この戦いで三郎が討死したことで、北条は、その後に勢力を盛り返した源頼朝の下での権力争いに後れをとることになりました。また、源氏は、木曽義仲を討ち、平家も滅ぼしましたが、四郎はこれといった活躍をできませんでした。

源頼朝の突然死により、鎌倉では、豪族たちの勢力争いが始まります。2代将軍の源頼家も早世し、3代将軍の実朝もまた公暁に暗殺され、豪族間の争いは激化。そんな中、四郎の存在は目立ちませんでしたが、着実に北条の力を蓄えていくのでした。

読後の感想

北条義時が主人公の作品です。
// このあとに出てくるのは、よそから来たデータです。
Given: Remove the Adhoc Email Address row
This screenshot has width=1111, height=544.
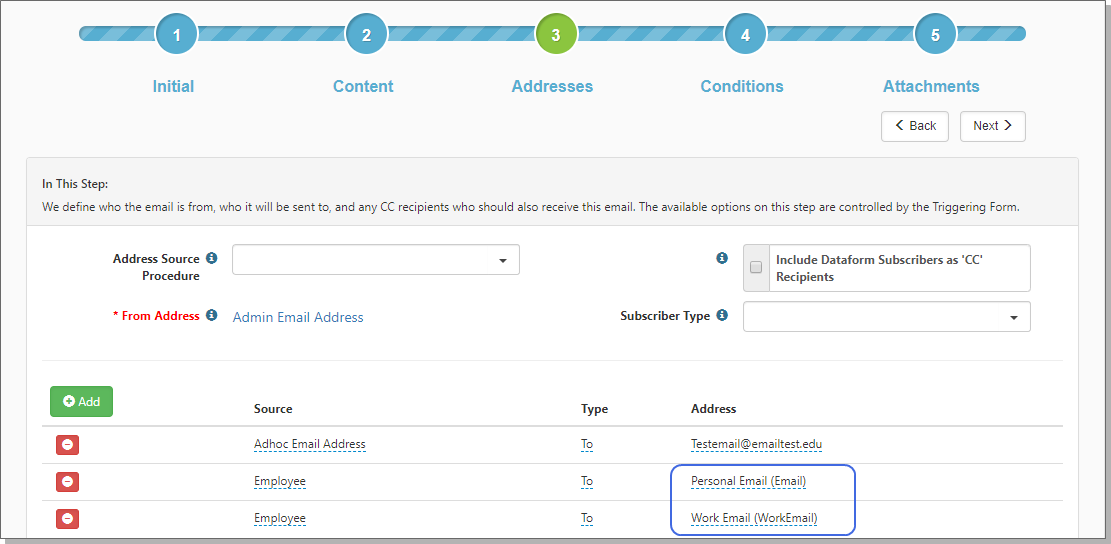Looking at the screenshot, I should coord(67,444).
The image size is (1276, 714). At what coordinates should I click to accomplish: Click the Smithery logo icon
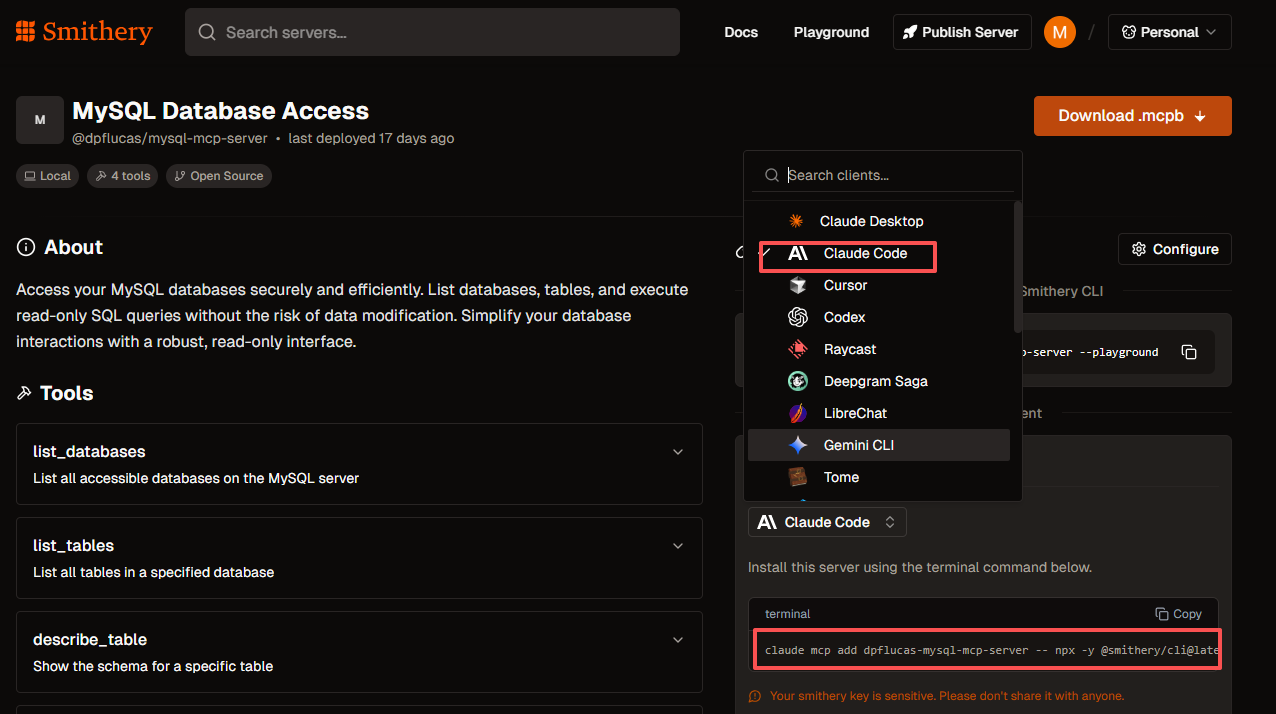click(x=26, y=32)
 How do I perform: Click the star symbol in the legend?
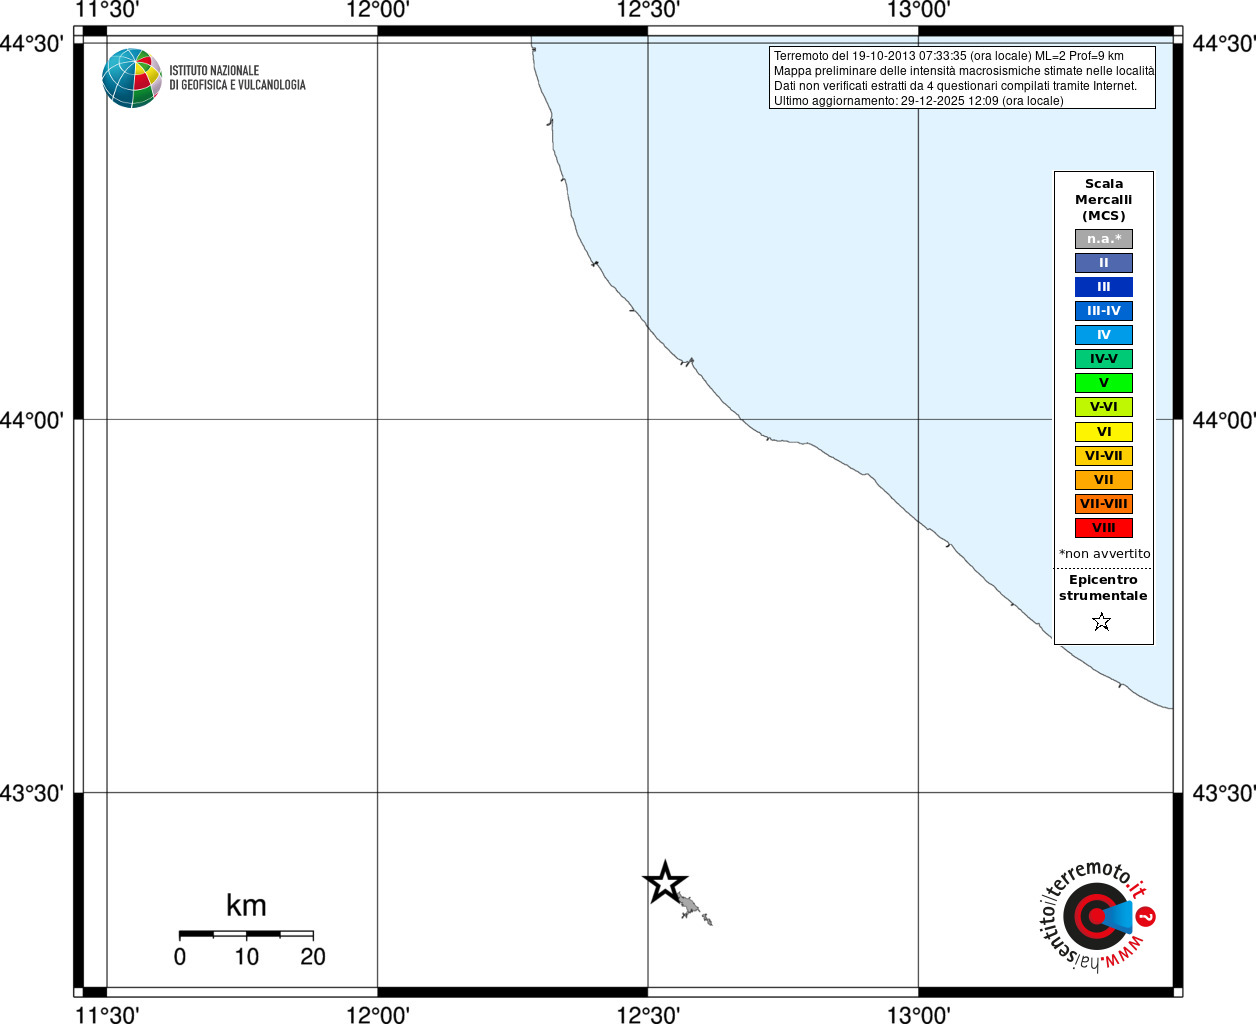point(1102,622)
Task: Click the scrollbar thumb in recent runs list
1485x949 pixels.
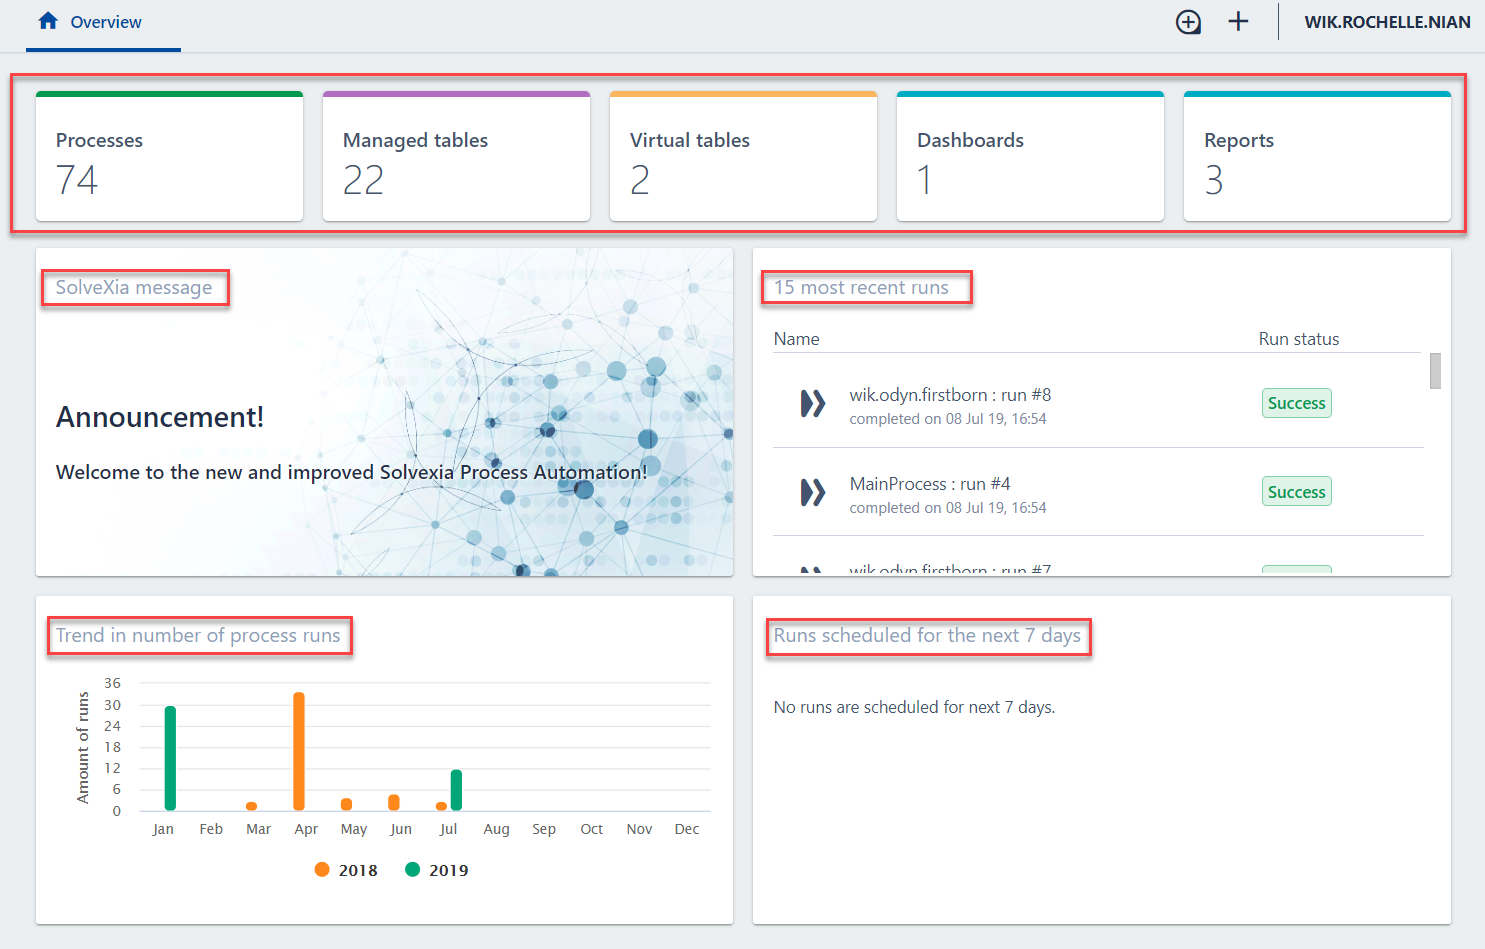Action: (x=1435, y=371)
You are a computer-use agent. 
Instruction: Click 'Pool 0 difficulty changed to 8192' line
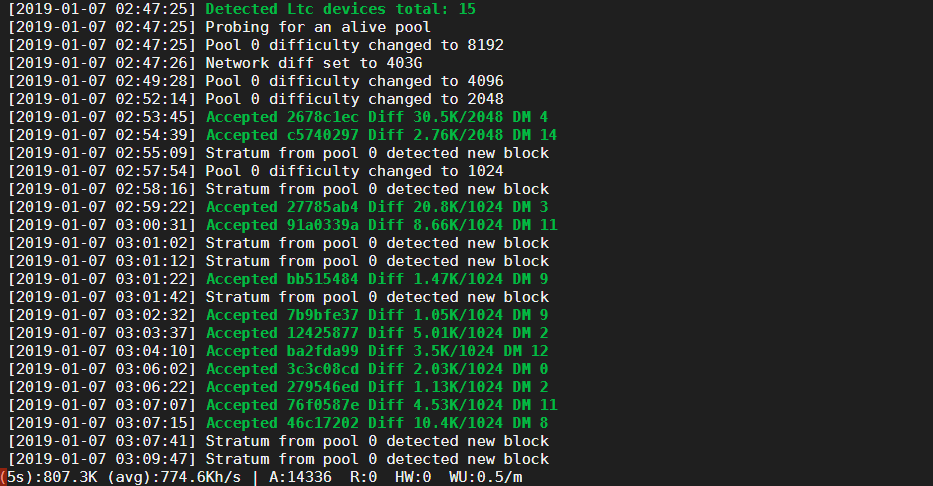tap(354, 45)
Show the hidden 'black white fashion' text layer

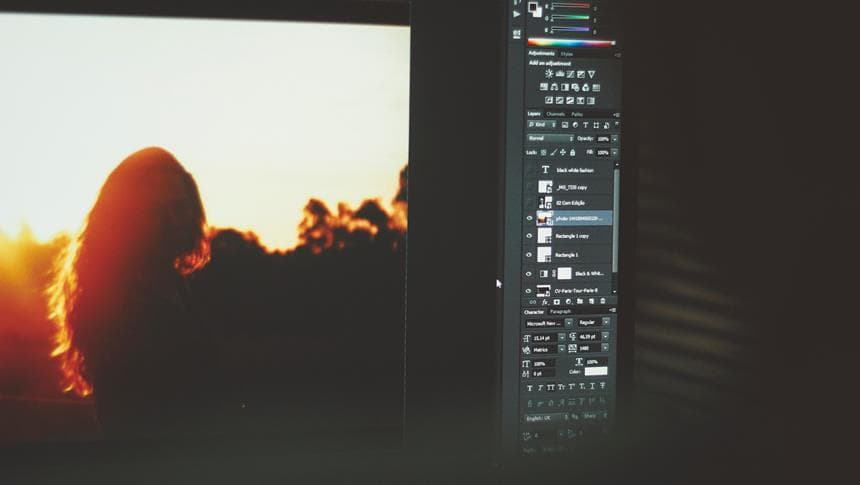(x=529, y=170)
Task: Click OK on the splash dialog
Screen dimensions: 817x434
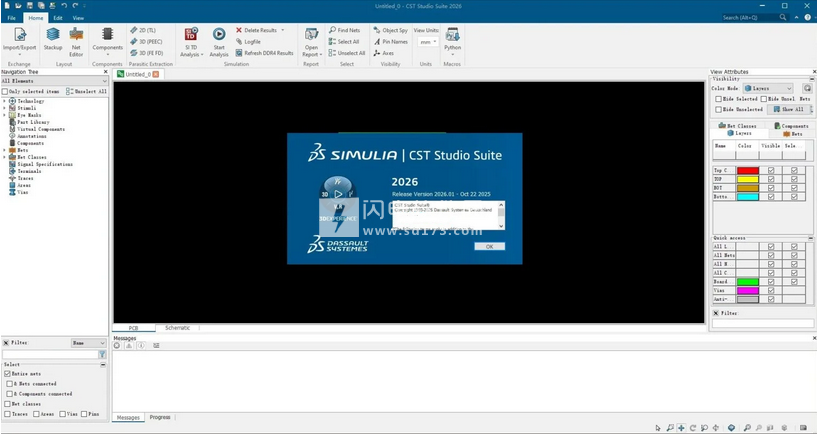Action: (489, 245)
鎌倉幕府は、3代で源氏の血が絶え、北条氏が執権として実権を握るようになりました。北条政子が頼朝の妻であったことから、簡単に北条氏が力を持つようになったと思われがちですが、そうなるまでに数々の権力闘争を繰り広げています。

そんな中で義時は、あまり目立つような存在ではありませんでしたが、やがて彼の力により、北条氏は鎌倉幕府で重要な地位に就くことになります。

炎環は、4つの短編集のような構成になっていますが、それぞれが独立した物語ではなく、鎌倉幕府の成立という視点で見ると深くかかわりあっています。

4つの作品に登場する主人公は、各々が鎌倉幕府を強くしていこうとしますが、幕府内の勢力争いに巻き込まれていきます。自らが権力を握ろうとする者もいれば、頼朝を支えようとする者もおり、幕府の権力を強化しようとする目的は同じでも、違った考えを持っており、それが豪族間の争いにつながっていきました。

鎌倉時代初期の作品は、源平合戦が中心になりやすいですが、炎環は、鎌倉幕府の成立を軸に登場人物を描いている点が新鮮さを感じさせてくれます。

平家が滅亡してすぐに鎌倉幕府が成立したと思っていた方に炎環は、ぜひとも読んでいただきたい作品です。